[Assignment] In the records below, find the line that contains "Expand the Account RevShare dropdown" and the line that contains "Task: Click the Plans rocket icon". Set down exactly those lines and every line between them, and nothing more.

Extracted records:
= = = = =

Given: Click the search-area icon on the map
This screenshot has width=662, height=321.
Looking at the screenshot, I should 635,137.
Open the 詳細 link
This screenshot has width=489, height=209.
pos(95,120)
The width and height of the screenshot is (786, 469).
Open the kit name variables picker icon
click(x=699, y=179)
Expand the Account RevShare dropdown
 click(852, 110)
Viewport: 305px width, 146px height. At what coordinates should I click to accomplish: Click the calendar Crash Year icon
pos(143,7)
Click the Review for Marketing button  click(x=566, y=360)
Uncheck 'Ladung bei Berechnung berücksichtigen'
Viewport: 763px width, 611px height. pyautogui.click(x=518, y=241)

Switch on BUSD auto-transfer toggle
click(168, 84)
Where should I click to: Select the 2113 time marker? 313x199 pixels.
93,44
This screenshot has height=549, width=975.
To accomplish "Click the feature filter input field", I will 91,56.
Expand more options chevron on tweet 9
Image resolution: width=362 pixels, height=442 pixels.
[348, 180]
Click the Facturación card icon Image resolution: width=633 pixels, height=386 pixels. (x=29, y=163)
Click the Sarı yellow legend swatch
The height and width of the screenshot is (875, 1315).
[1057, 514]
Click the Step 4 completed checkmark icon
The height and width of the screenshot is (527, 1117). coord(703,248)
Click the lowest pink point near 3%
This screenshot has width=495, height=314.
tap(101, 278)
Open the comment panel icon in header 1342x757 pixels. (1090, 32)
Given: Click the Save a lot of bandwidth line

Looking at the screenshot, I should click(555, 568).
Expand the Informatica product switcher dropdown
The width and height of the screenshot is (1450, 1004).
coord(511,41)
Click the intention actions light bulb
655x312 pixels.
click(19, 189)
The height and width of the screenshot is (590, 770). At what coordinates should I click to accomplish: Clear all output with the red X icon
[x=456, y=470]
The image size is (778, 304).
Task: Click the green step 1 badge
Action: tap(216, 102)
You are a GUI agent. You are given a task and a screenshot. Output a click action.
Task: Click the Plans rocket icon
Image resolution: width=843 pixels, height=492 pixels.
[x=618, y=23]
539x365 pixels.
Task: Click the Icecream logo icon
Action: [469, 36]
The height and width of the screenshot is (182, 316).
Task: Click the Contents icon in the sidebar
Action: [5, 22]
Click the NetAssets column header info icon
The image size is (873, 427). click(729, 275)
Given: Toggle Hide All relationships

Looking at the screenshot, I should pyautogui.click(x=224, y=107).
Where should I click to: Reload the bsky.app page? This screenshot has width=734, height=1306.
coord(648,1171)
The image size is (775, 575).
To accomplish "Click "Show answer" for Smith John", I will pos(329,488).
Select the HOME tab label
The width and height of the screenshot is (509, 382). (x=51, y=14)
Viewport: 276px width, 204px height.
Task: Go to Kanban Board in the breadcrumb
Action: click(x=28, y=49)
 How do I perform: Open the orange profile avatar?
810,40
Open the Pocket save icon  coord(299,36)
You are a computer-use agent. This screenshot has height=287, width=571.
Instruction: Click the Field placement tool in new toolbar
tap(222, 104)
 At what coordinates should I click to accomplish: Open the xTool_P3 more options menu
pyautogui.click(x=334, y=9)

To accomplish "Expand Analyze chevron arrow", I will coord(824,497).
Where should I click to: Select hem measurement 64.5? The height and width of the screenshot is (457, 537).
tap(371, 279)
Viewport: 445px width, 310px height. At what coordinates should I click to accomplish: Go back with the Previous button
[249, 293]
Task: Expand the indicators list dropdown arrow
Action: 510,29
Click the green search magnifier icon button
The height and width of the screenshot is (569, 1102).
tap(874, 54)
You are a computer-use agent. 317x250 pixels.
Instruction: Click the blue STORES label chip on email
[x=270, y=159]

= = = = =

[Written response]
Expand the Account RevShare dropdown
 click(852, 110)
Viewport: 305px width, 146px height. At what coordinates should I click to accomplish: Click the calendar Crash Year icon
pos(143,7)
Click the Review for Marketing button  click(x=566, y=360)
Uncheck 'Ladung bei Berechnung berücksichtigen'
Viewport: 763px width, 611px height. pyautogui.click(x=518, y=241)

Switch on BUSD auto-transfer toggle
click(168, 84)
Where should I click to: Select the 2113 time marker? 313x199 pixels.
93,44
This screenshot has height=549, width=975.
To accomplish "Click the feature filter input field", I will 91,56.
Expand more options chevron on tweet 9
Image resolution: width=362 pixels, height=442 pixels.
[348, 180]
Click the Facturación card icon Image resolution: width=633 pixels, height=386 pixels. (x=29, y=163)
Click the Sarı yellow legend swatch
The height and width of the screenshot is (875, 1315).
[1057, 514]
Click the Step 4 completed checkmark icon
The height and width of the screenshot is (527, 1117). coord(703,248)
Click the lowest pink point near 3%
This screenshot has width=495, height=314.
tap(101, 278)
Open the comment panel icon in header 1342x757 pixels. (1090, 32)
Given: Click the Save a lot of bandwidth line

Looking at the screenshot, I should click(555, 568).
Expand the Informatica product switcher dropdown
The width and height of the screenshot is (1450, 1004).
coord(511,41)
Click the intention actions light bulb
655x312 pixels.
click(19, 189)
The height and width of the screenshot is (590, 770). At what coordinates should I click to accomplish: Clear all output with the red X icon
[x=456, y=470]
The image size is (778, 304).
Task: Click the green step 1 badge
Action: tap(216, 102)
You are a GUI agent. You are given a task and a screenshot. Output a click action.
Task: Click the Plans rocket icon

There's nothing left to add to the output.